I have spent the last year and a half nursing an injured hip. There have been MONTHS of physical therapy, surgery, crutches, more physical therapy, tears and frustration, and now... suddenly I'm cleared by my surgeon to be a normal, active human again.
It's the day I've been waiting for for almost two years... and yet now that it's here, I'm a little bit scared.
When I finally reached a point where running was challenging but fun and re-energizing, it became something that I built my day around. I got up at 4:50 IN THE MORNING so I could go running. There are so many things about that statement that don't describe me that it still feels funny to write it down. I loved running. I felt good, I felt strong, and for the first time in a really long time - I didn't hate what I saw when I looked in the mirror. I was proud of myself.

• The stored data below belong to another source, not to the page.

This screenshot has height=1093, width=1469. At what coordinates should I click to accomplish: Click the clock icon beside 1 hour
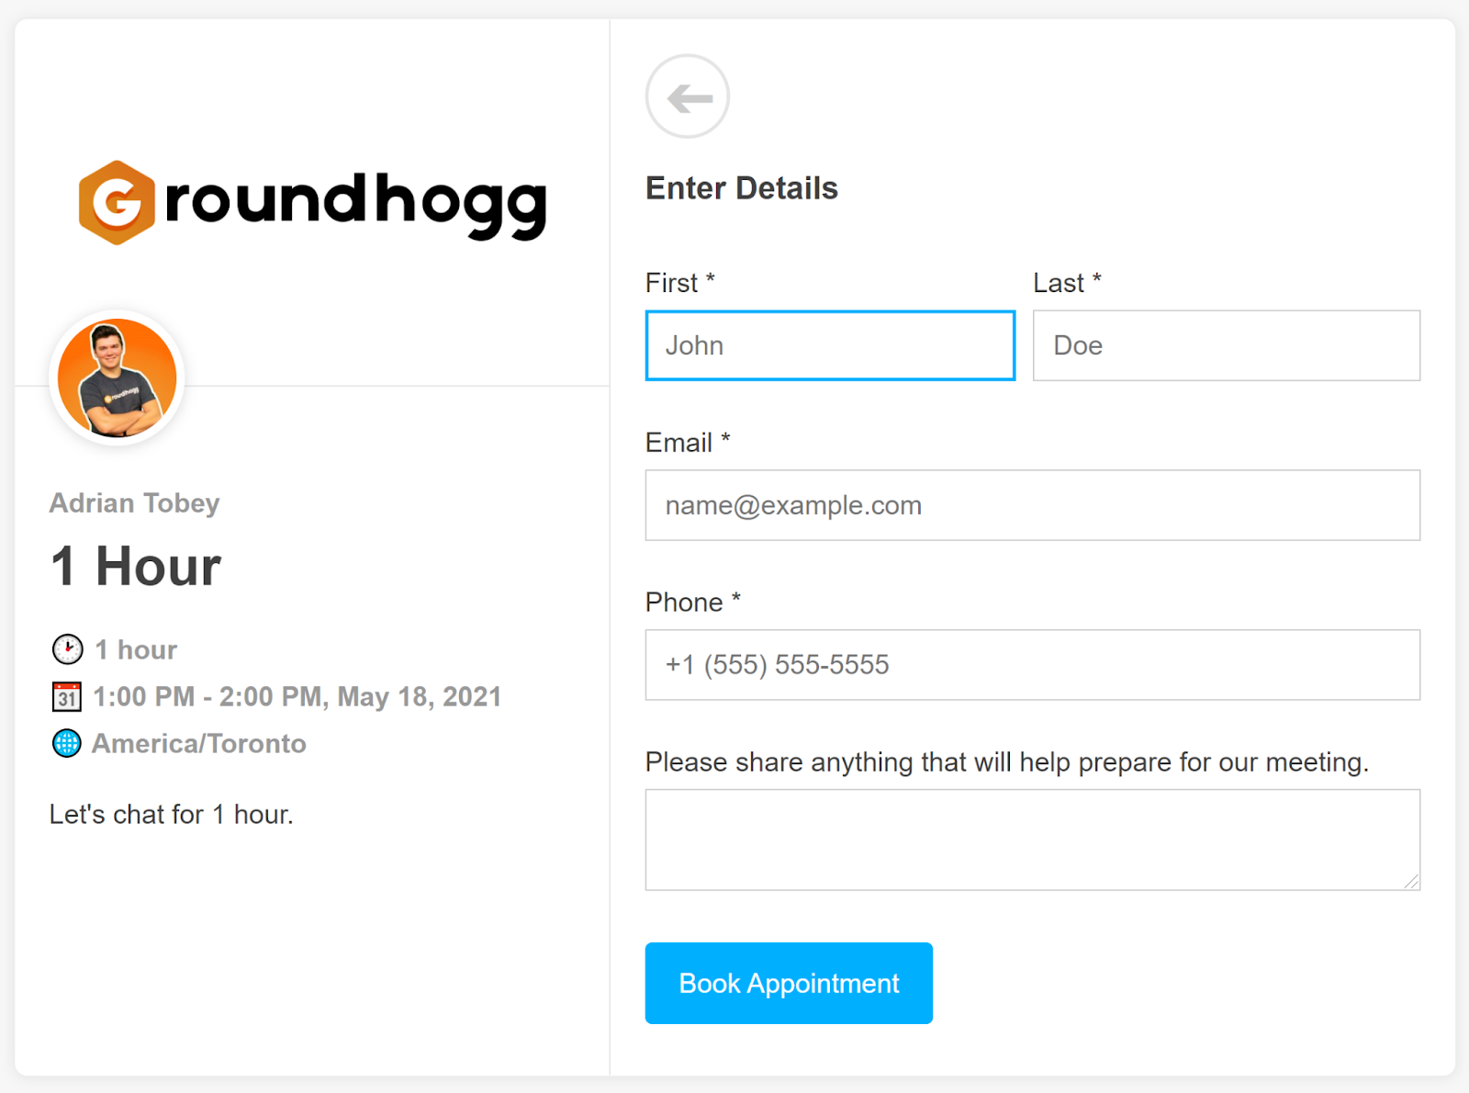67,649
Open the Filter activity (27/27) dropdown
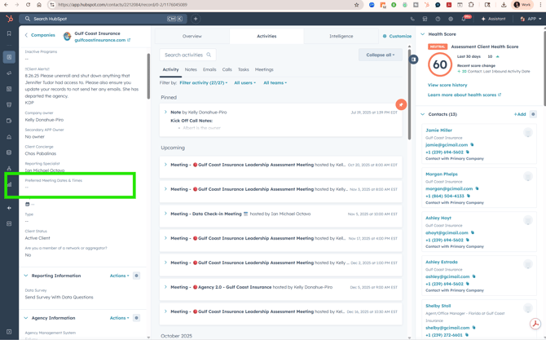The image size is (546, 340). pos(204,82)
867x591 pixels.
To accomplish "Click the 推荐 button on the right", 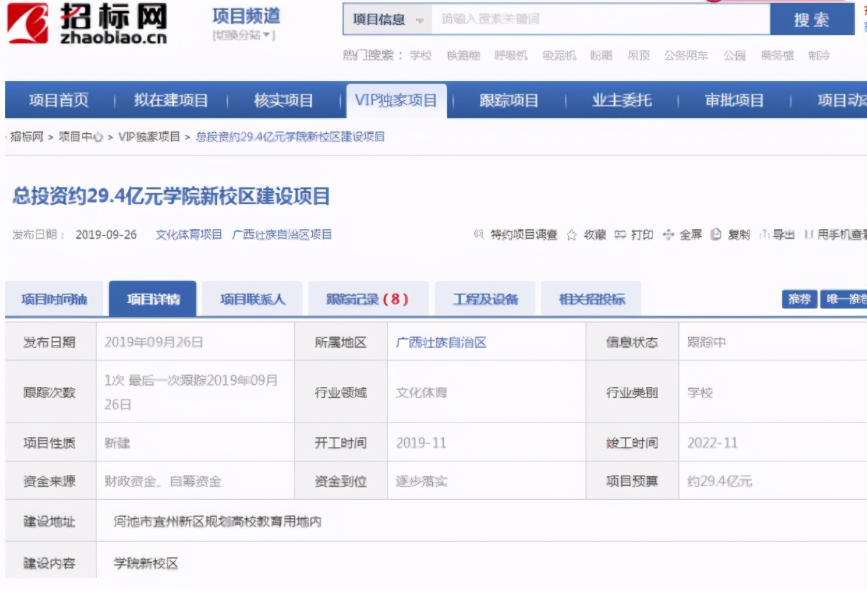I will (x=798, y=298).
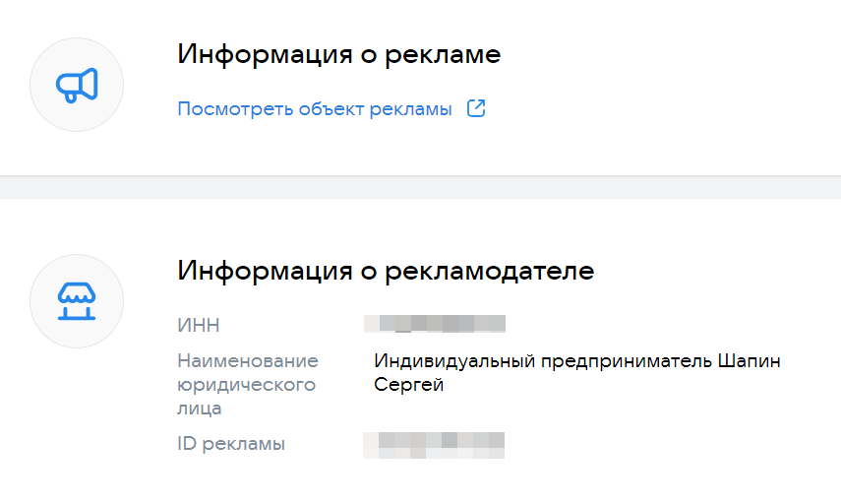Click the external link arrow icon
Viewport: 841px width, 504px height.
(476, 108)
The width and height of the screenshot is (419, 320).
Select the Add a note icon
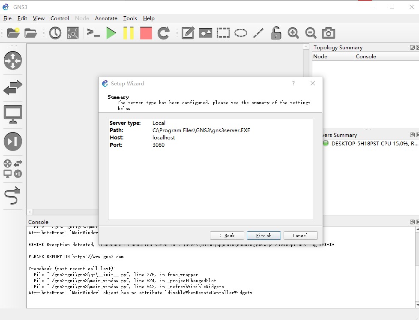pyautogui.click(x=188, y=33)
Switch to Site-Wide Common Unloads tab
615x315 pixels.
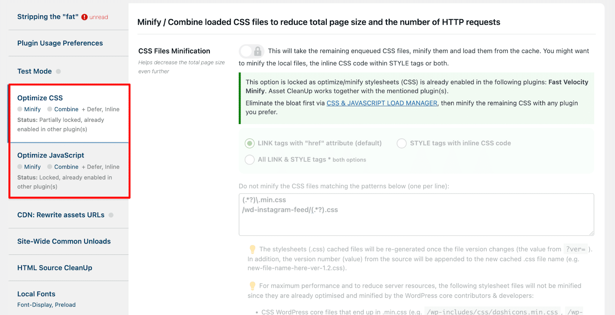[x=64, y=242]
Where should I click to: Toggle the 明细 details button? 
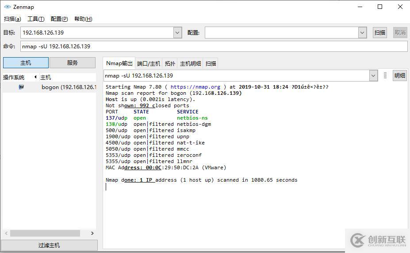click(x=399, y=76)
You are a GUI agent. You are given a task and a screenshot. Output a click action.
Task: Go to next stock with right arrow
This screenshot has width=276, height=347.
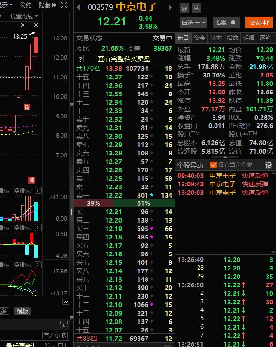pyautogui.click(x=170, y=8)
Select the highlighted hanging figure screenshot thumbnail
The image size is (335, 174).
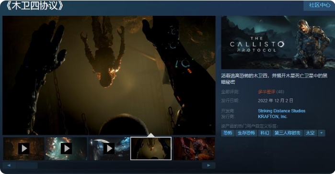click(x=151, y=149)
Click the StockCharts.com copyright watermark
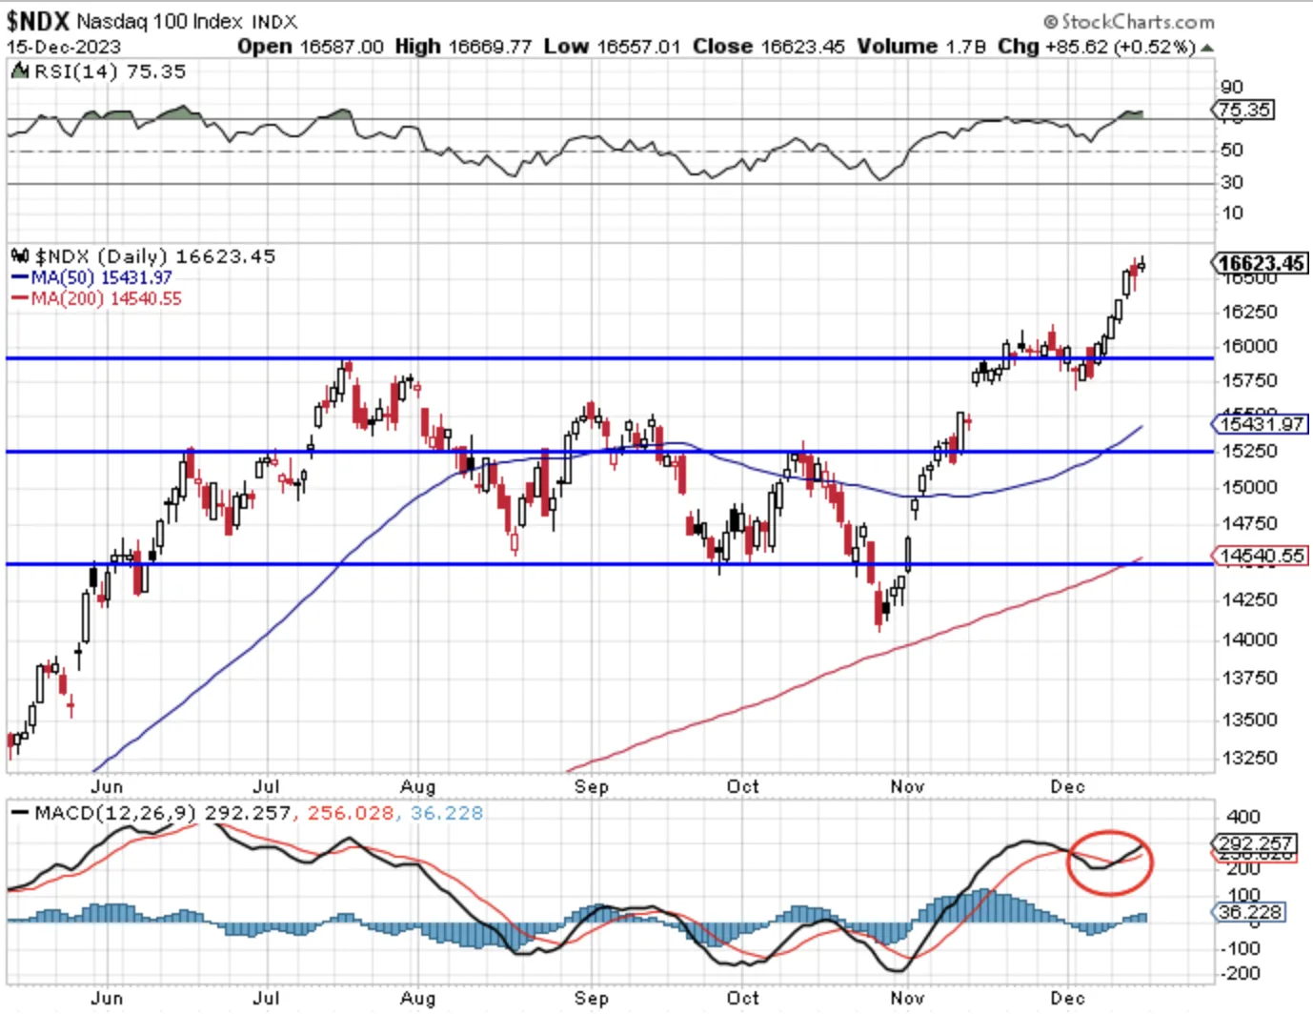The height and width of the screenshot is (1014, 1313). 1129,21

Now I'm horrendously out of shape, 15 pounds heavier, unmotivated (because let's be honest, exercise right now HURTS and it SUCKS and I don't like it. At all.), and so intensely scared. What if I can't get back in shape? What if I start running and the pain comes back and this whole mess was a waste of time and effort and insane amounts of money?
I hate how I look and I hate how much that matters to me. If one of my friends or students were to say that they based how they felt about themselves based on what they weighed I would threaten to smack them because I know it's not a fair unit of measure. But somehow that truth doesn't work in my head. I look in the mirror and the only truth I see is what I SEE - not the kind of wife or mother I am, the kind of friend or teacher. It is a fundamental error in reasoning.
So now what?
I start training. I can't call it working out because then I just won't do it - I have no motivation to work out. I HATE working out. But I want that feeling back - I want to go out before sunrise this summer and run the hop fields and watch the sun come up as I'm making my last turns toward home. I want to be able to participate in the See Spot Run 5k in May as my first race post-surgery. But more than anything, I want to look in the mirror and be proud of the person looking back at me. I want that moment where all the pain and the tears become worth it... and to do that, I have to train.
It is going to suck and I'm going to hate it. I'm going to whine and I'm going to want to quit. I'm going to feel like I will NEVER get to cross that finish line... and so I need my people to have my back. Please don't let me quit on myself. Life's too damn short to spend it on the couch.